**EXERCÍCIOS A RESOLVER**
a - Reproduza, sem qualquer alteração, o trecho do excerto sobre a Decisão da Comissão que abre com as palavras que contêm "E, por outro" e fecha com "acórdão Franz Grad).".
b - Responda, com base no excerto sobre a Decisão da Comissão, às perguntas seguintes:
(i) Que artigo do Tratado sobre o Funcionamento da União Europeia é indicado para a obrigatoriedade da Decisão?
(ii) Perante que órgãos podem os destinatários invocar os efeitos diretos da decisão?
(iii) Em que data foi proferido o acórdão do TJUE citado?

E, por outro lado, a Decisão da Comissão é um ato jurídico individual, tornando-se obrigatória em todos os seus elementos para os destinatários que designar (artigo 288.º do Tratado sobre o Funcionamento da União Europeia). E, nesse sentido, os efeitos diretos da decisão apenas serão suscetíveis de ser invocados pelos destinatários, perante os órgãos jurisdicionais nacionais, nas suas relações com terceiros, além de que o efeito direto, encontrando-se limitado nesses termos, está ainda pendente da natureza, economia e termos da disposição de direito europeu que estiver em causa e do caráter incondicional e suficientemente preciso das obrigações que emergem da decisão (cfr. MIGUEL GORJÃO HENRIQUES, Direito Comunitário, 4.ª edição, Coimbra, págs. 287-288, e acórdão do TJUE de 6 de outubro de 1970, Proc. 9/70, acórdão Franz Grad).

**DADOS GUARDADOS**
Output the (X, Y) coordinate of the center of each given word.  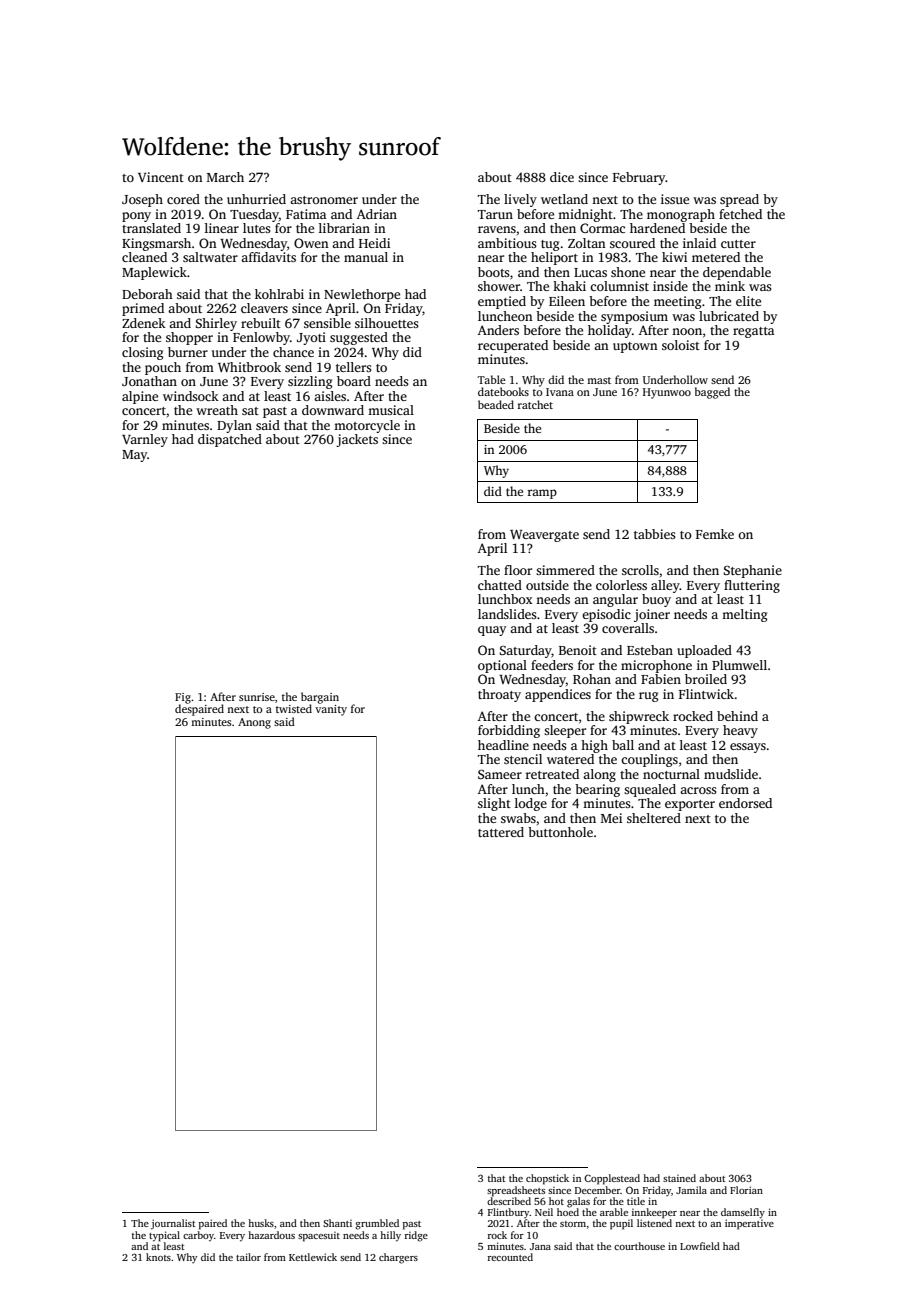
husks (261, 1223)
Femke (715, 534)
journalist (173, 1224)
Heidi (374, 243)
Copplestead (612, 1179)
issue (675, 199)
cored (183, 199)
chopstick (547, 1179)
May (134, 456)
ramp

**RESPOSTAS**
a -
E, por outro lado, a Decisão da Comissão é um ato jurídico individual, tornando-se obrigatória em todos os seus elementos para os destinatários que designar (artigo 288.º do Tratado sobre o Funcionamento da União Europeia). E, nesse sentido, os efeitos diretos da decisão apenas serão suscetíveis de ser invocados pelos destinatários, perante os órgãos jurisdicionais nacionais, nas suas relações com terceiros, além de que o efeito direto, encontrando-se limitado nesses termos, está ainda pendente da natureza, economia e termos da disposição de direito europeu que estiver em causa e do caráter incondicional e suficientemente preciso das obrigações que emergem da decisão (cfr. MIGUEL GORJÃO HENRIQUES, Direito Comunitário, 4.ª edição, Coimbra, págs. 287-288, e acórdão do TJUE de 6 de outubro de 1970, Proc. 9/70, acórdão Franz Grad).

b -
(i) O artigo 288.º.
(ii) Perante os órgãos jurisdicionais nacionais.
(iii) A 6 de outubro de 1970.